Other Writing

In the Washington Post: “The migrant ‘surge’ at the U.S. southern border is actually a predictable pattern.”

Washington Post clipping - Mar 25, 2021 - Gabriel De Roche OpEd

I have an OpEd in the Washington Post on March 25, 2021, co-authored with Dr. Tom K. Wong and Jesus Rojas Venzor, that analyzes trends in the encounters with Border Patrol at the US’s southern border. [link here, paywalled]

We look at seasonal trends and a pandemic-associated pause to add nuance to the discourse around “surging” border crossing early in the Biden administration.

An excerpt:

In other words, in fiscal year 2021, it appears that migrants are continuing to enter the United States in the same numbers as in fiscal year 2019 — plus the pent-up demand from people who would have come in fiscal year 2020, but for the pandemic. That’s shown in the first figure, earlier, in which the blue trend line for the five months of data available for fiscal year 2021 (October, November, December, January and February) neatly reflects the trend line for fiscal year 2019 — plus the difference between fiscal year 2020 and fiscal year 2019.

This suggests that Title 42 expulsions delayed prospective migrants rather than deterred them — and they’re arriving now.

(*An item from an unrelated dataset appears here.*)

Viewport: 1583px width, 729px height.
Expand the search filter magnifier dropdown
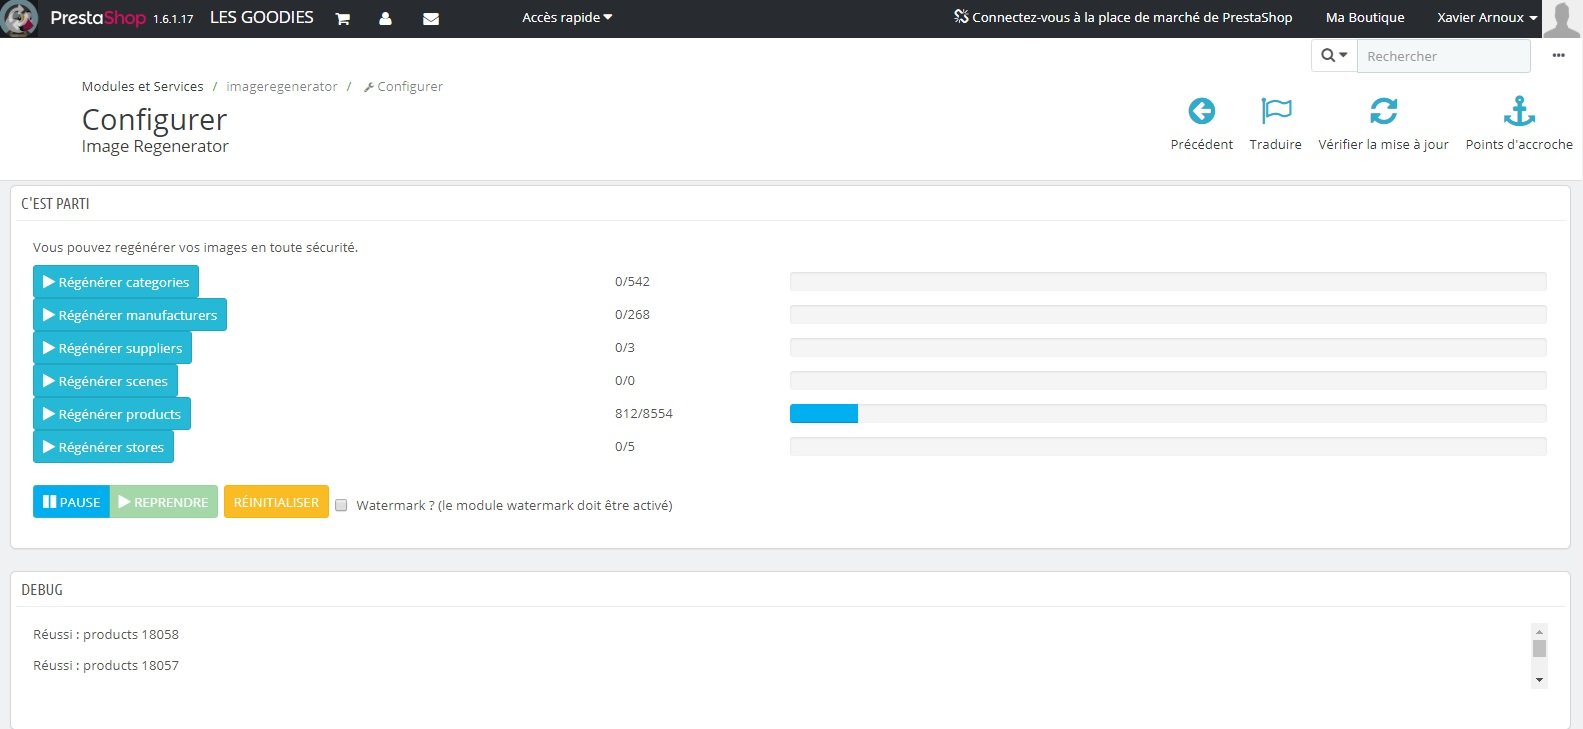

That would be consistent with nearly three decades of research in political science. Much of this research has been done since President Bill Clinton’s administration ran Operation Gatekeeper, which tried to keep out migrants by increasing funding and staff for border enforcement. Scholars consistently find that border security policies do not necessarily deter migration; rather, they delay migrants’ decisions to travel and change the routes they take.